What this task involves
From the entries below, reproduce exactly the line containing "06 (683, 460)", the line containing "28 (905, 668)", and every line in between, with nothing added.

Saved data entries:
───

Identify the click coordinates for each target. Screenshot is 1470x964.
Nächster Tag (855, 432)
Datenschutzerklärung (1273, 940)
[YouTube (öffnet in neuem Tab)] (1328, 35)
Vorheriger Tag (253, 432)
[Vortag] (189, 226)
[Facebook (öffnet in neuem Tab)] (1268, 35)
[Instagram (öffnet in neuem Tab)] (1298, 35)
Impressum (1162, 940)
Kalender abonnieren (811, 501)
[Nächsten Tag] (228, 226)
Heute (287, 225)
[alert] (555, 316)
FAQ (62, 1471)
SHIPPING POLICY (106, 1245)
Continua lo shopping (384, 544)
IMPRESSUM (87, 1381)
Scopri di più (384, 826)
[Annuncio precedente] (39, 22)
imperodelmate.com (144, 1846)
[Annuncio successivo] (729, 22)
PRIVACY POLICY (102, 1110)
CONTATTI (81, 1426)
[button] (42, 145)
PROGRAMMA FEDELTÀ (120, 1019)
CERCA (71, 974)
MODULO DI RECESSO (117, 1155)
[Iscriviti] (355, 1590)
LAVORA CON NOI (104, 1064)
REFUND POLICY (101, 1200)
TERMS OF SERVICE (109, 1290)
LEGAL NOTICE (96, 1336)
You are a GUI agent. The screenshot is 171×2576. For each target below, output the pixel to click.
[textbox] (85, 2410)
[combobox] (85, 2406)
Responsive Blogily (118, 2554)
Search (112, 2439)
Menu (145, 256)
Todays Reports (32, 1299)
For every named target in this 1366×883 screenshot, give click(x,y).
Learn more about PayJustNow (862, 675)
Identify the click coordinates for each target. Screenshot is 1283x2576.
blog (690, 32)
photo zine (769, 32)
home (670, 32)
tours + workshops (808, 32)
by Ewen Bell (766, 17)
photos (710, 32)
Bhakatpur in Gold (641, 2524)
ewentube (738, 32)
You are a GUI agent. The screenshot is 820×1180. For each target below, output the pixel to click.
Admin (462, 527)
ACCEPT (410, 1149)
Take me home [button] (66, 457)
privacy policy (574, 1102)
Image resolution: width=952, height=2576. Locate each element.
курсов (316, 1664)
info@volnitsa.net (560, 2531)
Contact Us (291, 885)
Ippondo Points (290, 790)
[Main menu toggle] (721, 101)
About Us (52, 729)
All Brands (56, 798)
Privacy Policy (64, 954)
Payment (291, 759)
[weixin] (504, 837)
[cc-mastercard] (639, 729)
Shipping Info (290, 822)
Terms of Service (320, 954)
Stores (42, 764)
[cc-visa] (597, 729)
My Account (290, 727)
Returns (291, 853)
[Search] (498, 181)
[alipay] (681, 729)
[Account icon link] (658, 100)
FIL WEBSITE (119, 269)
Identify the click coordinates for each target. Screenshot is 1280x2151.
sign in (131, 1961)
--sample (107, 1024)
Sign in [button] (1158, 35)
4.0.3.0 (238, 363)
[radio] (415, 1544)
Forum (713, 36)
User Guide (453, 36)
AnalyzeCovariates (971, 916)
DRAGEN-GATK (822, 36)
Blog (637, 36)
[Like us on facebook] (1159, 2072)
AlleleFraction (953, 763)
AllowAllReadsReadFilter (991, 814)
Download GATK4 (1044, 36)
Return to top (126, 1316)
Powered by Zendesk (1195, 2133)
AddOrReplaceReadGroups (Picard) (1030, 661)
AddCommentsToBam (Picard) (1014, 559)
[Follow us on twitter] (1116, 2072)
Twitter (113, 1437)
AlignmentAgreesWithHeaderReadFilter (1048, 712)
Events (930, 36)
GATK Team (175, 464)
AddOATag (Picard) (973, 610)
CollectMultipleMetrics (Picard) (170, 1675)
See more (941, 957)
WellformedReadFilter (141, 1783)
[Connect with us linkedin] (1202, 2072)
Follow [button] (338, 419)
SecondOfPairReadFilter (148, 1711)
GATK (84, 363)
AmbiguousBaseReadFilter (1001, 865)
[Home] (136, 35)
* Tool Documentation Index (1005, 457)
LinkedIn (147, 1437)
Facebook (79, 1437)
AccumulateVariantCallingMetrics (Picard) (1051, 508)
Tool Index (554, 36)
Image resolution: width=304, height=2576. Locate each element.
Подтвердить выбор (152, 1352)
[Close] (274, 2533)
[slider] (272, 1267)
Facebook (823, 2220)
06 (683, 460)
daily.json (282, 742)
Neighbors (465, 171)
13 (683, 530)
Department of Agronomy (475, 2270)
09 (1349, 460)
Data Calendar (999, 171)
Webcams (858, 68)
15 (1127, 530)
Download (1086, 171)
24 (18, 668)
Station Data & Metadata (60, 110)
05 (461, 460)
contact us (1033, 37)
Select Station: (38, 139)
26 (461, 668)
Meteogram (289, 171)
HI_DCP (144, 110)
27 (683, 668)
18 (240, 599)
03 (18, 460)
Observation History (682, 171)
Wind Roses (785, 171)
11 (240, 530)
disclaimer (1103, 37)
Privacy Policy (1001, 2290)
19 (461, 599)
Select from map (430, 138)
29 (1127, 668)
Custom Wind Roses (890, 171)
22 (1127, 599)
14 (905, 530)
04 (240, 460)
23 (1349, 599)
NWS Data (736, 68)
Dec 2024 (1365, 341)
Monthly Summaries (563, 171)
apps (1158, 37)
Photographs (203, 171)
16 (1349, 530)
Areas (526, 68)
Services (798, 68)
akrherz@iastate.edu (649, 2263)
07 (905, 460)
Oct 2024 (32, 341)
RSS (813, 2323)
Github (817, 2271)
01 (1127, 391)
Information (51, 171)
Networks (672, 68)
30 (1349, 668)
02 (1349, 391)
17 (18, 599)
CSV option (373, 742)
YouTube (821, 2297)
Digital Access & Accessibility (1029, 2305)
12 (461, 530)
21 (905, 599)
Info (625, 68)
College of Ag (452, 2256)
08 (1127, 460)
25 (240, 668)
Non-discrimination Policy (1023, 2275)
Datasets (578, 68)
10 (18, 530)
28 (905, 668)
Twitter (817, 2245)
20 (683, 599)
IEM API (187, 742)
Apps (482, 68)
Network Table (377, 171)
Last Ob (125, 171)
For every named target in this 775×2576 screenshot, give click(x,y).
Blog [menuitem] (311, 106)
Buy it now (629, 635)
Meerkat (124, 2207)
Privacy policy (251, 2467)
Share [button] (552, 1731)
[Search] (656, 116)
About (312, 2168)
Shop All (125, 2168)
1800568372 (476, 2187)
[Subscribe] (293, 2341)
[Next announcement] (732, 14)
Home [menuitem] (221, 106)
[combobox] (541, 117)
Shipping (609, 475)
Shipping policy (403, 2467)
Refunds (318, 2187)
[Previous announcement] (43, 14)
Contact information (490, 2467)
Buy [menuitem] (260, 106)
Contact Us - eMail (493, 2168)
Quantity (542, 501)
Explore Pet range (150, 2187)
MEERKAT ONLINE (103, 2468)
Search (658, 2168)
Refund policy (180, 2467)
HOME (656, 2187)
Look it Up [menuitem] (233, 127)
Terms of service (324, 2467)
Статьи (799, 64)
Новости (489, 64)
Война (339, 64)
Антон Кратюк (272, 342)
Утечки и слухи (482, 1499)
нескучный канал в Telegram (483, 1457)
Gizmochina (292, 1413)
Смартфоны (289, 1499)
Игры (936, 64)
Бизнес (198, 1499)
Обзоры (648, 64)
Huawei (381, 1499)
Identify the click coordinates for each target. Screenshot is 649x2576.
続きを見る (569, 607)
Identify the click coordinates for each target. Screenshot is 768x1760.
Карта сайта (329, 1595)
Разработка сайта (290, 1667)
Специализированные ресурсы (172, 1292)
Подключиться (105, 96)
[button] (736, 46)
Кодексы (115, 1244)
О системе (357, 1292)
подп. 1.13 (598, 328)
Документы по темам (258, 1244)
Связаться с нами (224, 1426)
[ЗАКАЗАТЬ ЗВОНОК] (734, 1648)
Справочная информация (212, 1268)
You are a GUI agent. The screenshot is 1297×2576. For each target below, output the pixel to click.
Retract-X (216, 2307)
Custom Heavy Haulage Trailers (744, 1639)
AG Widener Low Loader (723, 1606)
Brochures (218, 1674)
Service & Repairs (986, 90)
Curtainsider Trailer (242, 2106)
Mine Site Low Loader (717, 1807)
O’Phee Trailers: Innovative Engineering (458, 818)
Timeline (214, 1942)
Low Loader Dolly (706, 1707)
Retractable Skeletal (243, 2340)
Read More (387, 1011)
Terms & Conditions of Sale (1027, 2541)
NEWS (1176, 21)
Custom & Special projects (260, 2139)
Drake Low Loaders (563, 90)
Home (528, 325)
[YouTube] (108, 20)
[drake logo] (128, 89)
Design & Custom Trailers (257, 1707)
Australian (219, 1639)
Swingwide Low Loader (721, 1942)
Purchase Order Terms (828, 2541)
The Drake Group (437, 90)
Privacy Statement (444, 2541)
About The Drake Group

───

Your solution
06 (683, 460)
daily.json (282, 742)
Neighbors (465, 171)
13 (683, 530)
Department of Agronomy (475, 2270)
09 (1349, 460)
Data Calendar (999, 171)
Webcams (858, 68)
15 (1127, 530)
Download (1086, 171)
24 (18, 668)
Station Data & Metadata (60, 110)
05 (461, 460)
contact us (1033, 37)
Select Station: (38, 139)
26 (461, 668)
Meteogram (289, 171)
HI_DCP (144, 110)
27 (683, 668)
18 (240, 599)
03 (18, 460)
Observation History (682, 171)
Wind Roses (785, 171)
11 (240, 530)
disclaimer (1103, 37)
Privacy Policy (1001, 2290)
19 (461, 599)
Select from map (430, 138)
29 (1127, 668)
Custom Wind Roses (890, 171)
22 (1127, 599)
14 (905, 530)
04 (240, 460)
23 (1349, 599)
NWS Data (736, 68)
Dec 2024 (1365, 341)
Monthly Summaries (563, 171)
apps (1158, 37)
Photographs (203, 171)
16 (1349, 530)
Areas (526, 68)
Services (798, 68)
akrherz@iastate.edu (649, 2263)
07 (905, 460)
Oct 2024 (32, 341)
RSS (813, 2323)
Github (817, 2271)
01 (1127, 391)
Information (51, 171)
Networks (672, 68)
30 (1349, 668)
02 (1349, 391)
17 (18, 599)
CSV option (373, 742)
YouTube (821, 2297)
Digital Access & Accessibility (1029, 2305)
12 (461, 530)
21 (905, 599)
Info (625, 68)
College of Ag (452, 2256)
08 (1127, 460)
25 (240, 668)
Non-discrimination Policy (1023, 2275)
Datasets (578, 68)
10 (18, 530)
28 (905, 668)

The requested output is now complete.